ジュウはその浮遊石の上で、落ちていく絨毯とリリアナを視界に収めた。奇しくも、先刻のリリアナと同じ状況だった。
「ふん。運の強い小僧だ」
魔神は、邪悪な視線でジュウを見下ろす。
ジュウはリリアナを落とされた怒りから、キリッと睨み返した。
「だが、これでおまえの足場は限られた。空も飛べない人間が、どう足掻こうというのだ……?」
「……空が飛べなくても、魔法が使えなくても、俺は終わらない」
強い意志で、はっきりと言い放つ。拳を固く、握り締めた。
「たとえ、色黒魔神が相手だろうと……」
そして再び、右足を蹴り出し、魔神へと飛びかかった。
「俺の冒険は、終わらねええええぇぇぇぇぇ!!」
魔神は、薄く笑みを浮べ、彼の到来を待ち受ける。
*
その頃、地上では、ナニワを含む、数名の戦士達が、一同にして空を見上げていた。
たった今、まるで空を飛ぶように、跳び上がった少年の姿を追っていた。
「いける気がする」と、なんとなく呟いてからジュウがとった手段は、ごく単純なものだった。
5000メートルの距離をゼロにするまでの、超跳躍。
それは、もはや人間の身体の限界を超えている。
人々は驚きに口を開けている中、ナニワはたった一人、歯を噛み締めて、空を見上げていた。
そして、怒りと、悲しみと、悔しさが混ざったような表情で、ポツリとつぶやいた。
「……あの、馬鹿…… !!」
その手には、【臆病な英雄】が握られていた。
*
武町正義は一人だった。
たった一人。

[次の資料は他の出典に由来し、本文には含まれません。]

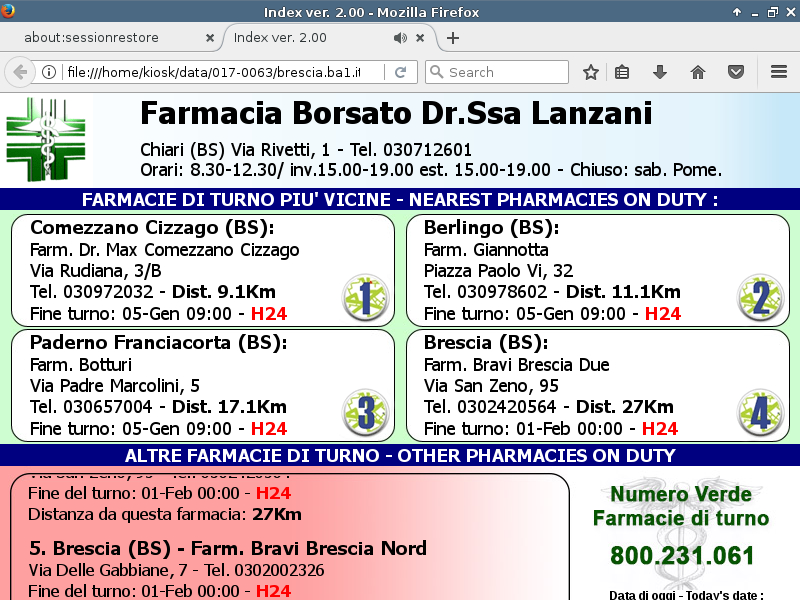Click pharmacy number 3 badge icon

[364, 412]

王座に座り、うなだれていた。
(どうして……どうして、こんなことに……)
どうしようもない、喪失感に囚われていた。
なにも成すつもりもなく、なにをするつもりもなく、己の絶望的な現実に、ただただ悲観する。
(どうして、僕は……)
その時。
静寂に包まれた広い王室。その中に、とある雑音が入り込んだ。それはバルコニーの向こう。正面入り口の向こう側から聞こえるものだった。
彼にとって聞きなれた音だった。
正義は思わず立ち上がり、バルコニーからその様を遠くに眺める。
アラマドの馬車が、街の中央通路を、真っ直ぐにこちらへ向かっていた。
操縦者はサィッハ王子。体全体がせもたれに押し付けられ、苦痛に顔を歪ませている。馬車の中には、デカチョーが居た。
「……そうか。まだ、その方法があったな……」
正義は向かい来る馬車を眺めながら、ぽつりと呟いた。
【我侭放題】を攻略する方法。それは、対象者以外の者に牽引させることである。
キーワードは正義団。彼らは総じて、磁力に阻まれて正義の下に辿りつくことができない。

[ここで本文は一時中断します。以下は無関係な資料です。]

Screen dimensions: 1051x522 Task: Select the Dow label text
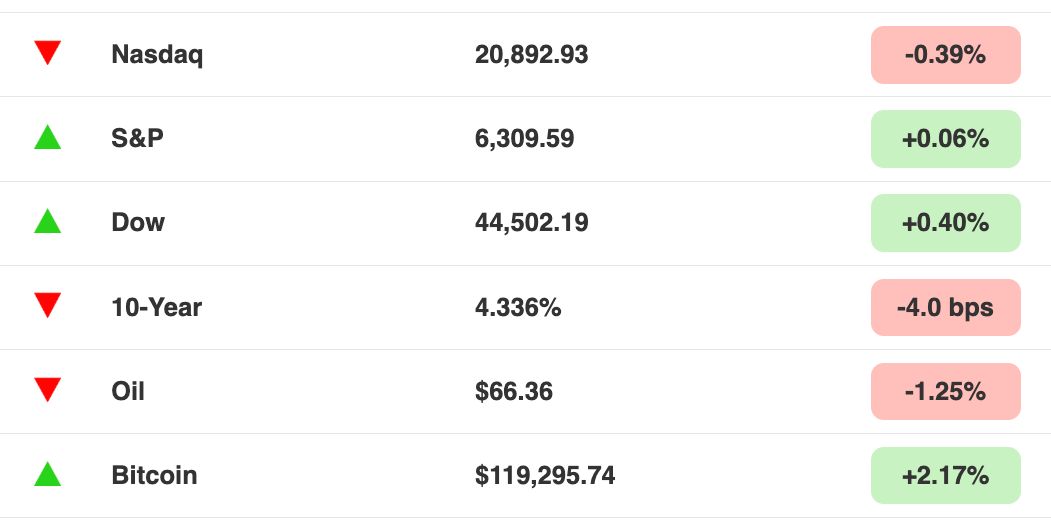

そこで、正義団以外のモノに引っ張ってもらうことで、攻略したのである。
動物のアラマドは、その意味で最適だった。
強い牽引力を持ち、操縦士の手綱に従って行動する。操縦者と搭乗者は磁力で体が押しつぶされるものの、アラマド馬車なら不可能ではない。
前々から講じられていた作戦ではあったが、城の周りを常に魔神が監視していることと、辿りつけても磁力で制限されて戦えないということから、頓挫していた。

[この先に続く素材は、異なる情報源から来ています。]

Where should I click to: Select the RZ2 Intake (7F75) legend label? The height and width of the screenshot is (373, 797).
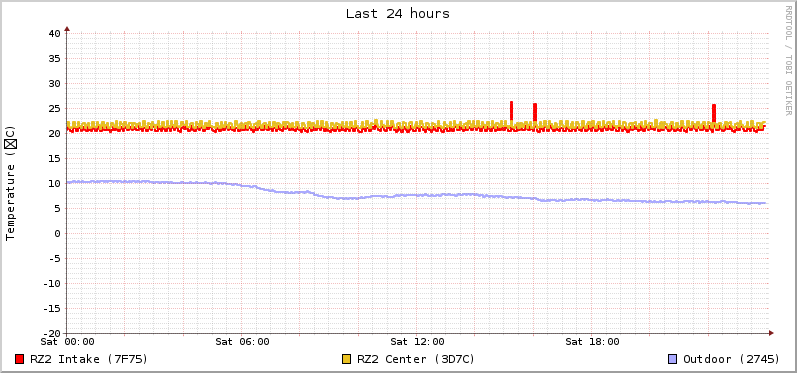point(89,359)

しかし今、この場に魔神はいない。戦うことはできないが、話し合うことはできる。
アラマド馬車は、正面大門まで到達すると、そのままの速度で屋内へ進んだ。
「! まさか、ここまで来るつもりか?」
そのまさかだった。
ガツッ ガツッ ガツッ
階下から、乱暴的な蹄の音が聞こえてきた。
それは次第に大きくなり、そして
正義の背後。階段を越えて、彼らはやってきた。
至る所にぶつけたようで、布の屋根は破け、あらゆる部品が傷つき、破損していた。王子は接近したことで強まった、さらなる磁力に顔をしかめ、手綱を握って体勢を保つのがやっとの状態である。
その状態で、
「……セイギ……! どうして……?」
すがるように、彼は問いかけた。
「…………無事で何よりです。王子」
「どうしてこんなことを! 敵はもういなくなっただろう! 昔のように、またここで暮らせるんだぞ! 元の世界に帰れなくても、まだ我らがいるだろう! お願いだから、絶望しないでくれ!」
「……………………」
「貴方が望むのなら、この国の王になっても構わない! むしろ、余はそうしてほしい! 余は、王の器ではない! 貴方なら、きっと私達を------」
「------黙れ !!」
正義はたまらず、サィッハの懸命の言葉を遮るように激昂した。
これまで見せたことの無いような、苛立ちの形相を浮べていた。
サィッハはその豹変に、声を詰まらせる。
「もう……うんざりなんだよ! 君達のその態度が、ますます僕を苛立たせるんだ! もう僕に構うなよ! 顔も見たくない !!」
「? セイギ……一体、何が気に食わないんだ?」
サィッハは眉をひそめて問う。
正義の心中が、わからなかった。
正義は、一息おいて
「……とにかく、僕はもう、何もするつもりはない。この城で静かに暮らすだけだ。放っておいてくれ………」
顔をうつむかせ、生気のない声で言い放った。
その時。
「そうは、いかない……!」
そう言って、身長190センチの元少女は、馬車の中から身を乗り出した。
武町愛誠。通称デカチョー。
彼女は
二本の足で、地面に立っていた。
「!? マ、マナトさん……!?」
目を剥かせるサィッハ。
現在も、【我侭放題】の効果は続いている。決して、二本足で立つことなど不可能なはずである。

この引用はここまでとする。